[DATA SUPPLIED — start]

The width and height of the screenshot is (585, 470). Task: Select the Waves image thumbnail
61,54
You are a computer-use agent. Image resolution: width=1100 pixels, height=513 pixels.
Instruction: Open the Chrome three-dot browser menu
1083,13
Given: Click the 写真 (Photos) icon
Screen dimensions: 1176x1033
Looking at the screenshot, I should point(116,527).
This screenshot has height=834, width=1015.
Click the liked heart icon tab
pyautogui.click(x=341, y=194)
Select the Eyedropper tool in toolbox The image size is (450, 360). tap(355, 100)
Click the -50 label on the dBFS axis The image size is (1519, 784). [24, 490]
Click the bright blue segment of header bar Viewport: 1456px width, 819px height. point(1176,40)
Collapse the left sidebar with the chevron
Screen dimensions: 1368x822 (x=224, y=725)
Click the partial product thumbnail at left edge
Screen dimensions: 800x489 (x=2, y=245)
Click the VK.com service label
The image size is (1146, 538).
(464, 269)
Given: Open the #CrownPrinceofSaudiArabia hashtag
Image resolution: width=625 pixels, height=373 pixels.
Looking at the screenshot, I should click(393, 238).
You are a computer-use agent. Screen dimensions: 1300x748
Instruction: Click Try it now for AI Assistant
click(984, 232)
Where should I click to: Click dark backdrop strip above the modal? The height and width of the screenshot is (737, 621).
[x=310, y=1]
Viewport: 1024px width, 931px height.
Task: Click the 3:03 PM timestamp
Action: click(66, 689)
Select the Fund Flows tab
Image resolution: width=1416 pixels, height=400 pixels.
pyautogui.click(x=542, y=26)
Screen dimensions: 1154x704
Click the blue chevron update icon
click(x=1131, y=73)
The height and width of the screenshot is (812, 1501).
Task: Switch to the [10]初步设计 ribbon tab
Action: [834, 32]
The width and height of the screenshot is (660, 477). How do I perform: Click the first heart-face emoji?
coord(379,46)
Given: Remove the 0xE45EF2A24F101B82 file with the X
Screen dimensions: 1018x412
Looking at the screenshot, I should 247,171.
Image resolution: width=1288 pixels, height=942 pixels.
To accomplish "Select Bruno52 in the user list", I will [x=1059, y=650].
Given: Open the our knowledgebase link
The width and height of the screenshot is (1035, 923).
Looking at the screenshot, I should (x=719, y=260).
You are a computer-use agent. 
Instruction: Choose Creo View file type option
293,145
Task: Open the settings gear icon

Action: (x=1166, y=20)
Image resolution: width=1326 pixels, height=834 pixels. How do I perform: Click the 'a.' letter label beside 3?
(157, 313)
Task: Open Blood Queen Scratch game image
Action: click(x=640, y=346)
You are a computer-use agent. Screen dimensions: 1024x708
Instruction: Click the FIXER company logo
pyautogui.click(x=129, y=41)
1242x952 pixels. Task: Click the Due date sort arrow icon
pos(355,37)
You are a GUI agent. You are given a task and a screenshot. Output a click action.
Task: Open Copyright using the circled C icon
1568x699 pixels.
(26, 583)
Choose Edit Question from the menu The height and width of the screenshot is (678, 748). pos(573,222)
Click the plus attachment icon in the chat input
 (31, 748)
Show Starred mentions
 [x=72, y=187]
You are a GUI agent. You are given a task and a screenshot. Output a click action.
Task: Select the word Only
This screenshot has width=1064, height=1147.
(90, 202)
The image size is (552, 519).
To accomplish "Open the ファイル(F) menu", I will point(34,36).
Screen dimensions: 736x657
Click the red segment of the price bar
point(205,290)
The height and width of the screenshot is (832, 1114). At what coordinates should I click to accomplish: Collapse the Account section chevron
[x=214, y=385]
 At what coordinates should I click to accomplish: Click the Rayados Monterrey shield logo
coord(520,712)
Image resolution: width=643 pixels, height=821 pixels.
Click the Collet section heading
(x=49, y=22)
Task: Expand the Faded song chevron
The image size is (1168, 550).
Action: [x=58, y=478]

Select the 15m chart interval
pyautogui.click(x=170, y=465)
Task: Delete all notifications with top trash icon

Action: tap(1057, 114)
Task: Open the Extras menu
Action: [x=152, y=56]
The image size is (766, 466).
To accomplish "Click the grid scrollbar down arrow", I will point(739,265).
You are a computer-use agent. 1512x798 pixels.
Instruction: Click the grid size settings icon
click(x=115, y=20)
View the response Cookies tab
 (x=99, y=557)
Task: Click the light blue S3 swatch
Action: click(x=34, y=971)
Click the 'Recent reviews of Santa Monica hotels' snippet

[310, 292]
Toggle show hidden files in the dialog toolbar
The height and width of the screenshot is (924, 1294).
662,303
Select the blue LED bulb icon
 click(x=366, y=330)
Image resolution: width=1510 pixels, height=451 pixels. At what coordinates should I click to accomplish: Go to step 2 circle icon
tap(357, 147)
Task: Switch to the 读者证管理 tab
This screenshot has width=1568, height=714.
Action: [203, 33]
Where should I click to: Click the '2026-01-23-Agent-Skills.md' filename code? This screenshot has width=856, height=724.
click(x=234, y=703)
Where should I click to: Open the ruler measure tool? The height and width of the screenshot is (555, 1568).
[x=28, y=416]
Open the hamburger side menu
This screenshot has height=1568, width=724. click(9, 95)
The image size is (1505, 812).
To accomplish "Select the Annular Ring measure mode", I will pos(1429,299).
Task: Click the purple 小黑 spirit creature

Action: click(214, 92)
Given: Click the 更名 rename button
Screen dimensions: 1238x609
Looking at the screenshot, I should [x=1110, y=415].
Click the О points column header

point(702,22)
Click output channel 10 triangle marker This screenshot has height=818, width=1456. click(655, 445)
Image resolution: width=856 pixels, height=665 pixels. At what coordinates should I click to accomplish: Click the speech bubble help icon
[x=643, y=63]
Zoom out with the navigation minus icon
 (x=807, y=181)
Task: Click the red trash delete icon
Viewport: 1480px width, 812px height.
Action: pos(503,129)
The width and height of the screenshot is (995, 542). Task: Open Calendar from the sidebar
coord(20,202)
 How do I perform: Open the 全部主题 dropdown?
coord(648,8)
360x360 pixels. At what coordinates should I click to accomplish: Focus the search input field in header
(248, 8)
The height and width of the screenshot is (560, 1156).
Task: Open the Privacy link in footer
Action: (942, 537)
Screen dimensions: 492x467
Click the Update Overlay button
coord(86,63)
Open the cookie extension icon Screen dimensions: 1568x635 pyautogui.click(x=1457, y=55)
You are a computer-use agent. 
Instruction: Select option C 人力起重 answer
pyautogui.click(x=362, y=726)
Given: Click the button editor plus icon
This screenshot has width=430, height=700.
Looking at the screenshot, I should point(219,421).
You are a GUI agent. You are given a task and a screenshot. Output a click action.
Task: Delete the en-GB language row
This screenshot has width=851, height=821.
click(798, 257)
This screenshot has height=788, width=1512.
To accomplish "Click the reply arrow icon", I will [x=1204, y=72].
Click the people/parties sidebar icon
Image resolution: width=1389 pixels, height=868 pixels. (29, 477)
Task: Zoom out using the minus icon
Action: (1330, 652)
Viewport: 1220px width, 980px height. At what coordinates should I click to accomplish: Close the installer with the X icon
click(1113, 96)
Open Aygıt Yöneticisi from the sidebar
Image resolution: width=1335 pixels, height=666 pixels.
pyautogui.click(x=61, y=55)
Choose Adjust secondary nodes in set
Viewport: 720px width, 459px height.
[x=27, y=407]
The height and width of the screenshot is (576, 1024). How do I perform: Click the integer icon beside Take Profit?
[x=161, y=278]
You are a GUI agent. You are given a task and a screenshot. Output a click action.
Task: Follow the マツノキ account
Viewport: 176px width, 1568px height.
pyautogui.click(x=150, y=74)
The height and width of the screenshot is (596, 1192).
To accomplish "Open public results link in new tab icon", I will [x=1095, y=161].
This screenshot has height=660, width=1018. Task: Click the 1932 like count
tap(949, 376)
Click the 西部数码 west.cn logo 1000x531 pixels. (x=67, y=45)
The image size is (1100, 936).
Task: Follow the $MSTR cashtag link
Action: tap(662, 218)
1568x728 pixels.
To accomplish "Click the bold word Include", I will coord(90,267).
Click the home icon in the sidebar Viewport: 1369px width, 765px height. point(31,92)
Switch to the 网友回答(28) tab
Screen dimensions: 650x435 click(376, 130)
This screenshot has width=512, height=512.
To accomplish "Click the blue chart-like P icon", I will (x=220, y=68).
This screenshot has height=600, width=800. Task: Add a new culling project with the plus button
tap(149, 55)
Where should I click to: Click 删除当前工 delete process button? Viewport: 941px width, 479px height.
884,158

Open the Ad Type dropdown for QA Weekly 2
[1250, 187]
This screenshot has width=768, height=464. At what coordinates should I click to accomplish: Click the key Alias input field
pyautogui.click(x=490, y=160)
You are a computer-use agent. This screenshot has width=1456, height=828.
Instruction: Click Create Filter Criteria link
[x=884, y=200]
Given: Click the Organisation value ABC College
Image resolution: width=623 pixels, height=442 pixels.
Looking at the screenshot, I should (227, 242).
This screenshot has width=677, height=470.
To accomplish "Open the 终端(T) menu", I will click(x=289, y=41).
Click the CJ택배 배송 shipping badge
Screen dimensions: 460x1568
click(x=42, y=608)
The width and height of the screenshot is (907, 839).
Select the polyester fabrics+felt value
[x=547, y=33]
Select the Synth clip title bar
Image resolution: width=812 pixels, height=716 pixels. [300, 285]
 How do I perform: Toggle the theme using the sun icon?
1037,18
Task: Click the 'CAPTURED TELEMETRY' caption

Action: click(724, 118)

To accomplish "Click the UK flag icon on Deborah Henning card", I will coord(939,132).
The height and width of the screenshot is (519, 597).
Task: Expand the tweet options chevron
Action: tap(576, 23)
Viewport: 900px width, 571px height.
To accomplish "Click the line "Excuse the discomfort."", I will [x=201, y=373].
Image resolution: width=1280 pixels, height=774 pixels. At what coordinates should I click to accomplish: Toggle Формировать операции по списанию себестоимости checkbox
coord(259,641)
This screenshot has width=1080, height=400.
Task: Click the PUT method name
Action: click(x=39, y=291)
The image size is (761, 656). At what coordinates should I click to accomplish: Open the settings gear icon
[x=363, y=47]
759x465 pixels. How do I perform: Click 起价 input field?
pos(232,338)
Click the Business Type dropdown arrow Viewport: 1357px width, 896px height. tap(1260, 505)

[DATA SUPPLIED — finish]

## WHAT THIS TASK INVOLVES
Copy, please, exactly the lines that start at the first line of the data and end at the line containing "Click the bright", both kept and no others.

## RESULT
The width and height of the screenshot is (585, 470). Task: Select the Waves image thumbnail
61,54
You are a computer-use agent. Image resolution: width=1100 pixels, height=513 pixels.
Instruction: Open the Chrome three-dot browser menu
1083,13
Given: Click the 写真 (Photos) icon
Screen dimensions: 1176x1033
Looking at the screenshot, I should point(116,527).
This screenshot has height=834, width=1015.
Click the liked heart icon tab
pyautogui.click(x=341, y=194)
Select the Eyedropper tool in toolbox The image size is (450, 360). tap(355, 100)
Click the -50 label on the dBFS axis The image size is (1519, 784). [24, 490]
Click the bright blue segment of header bar Viewport: 1456px width, 819px height. point(1176,40)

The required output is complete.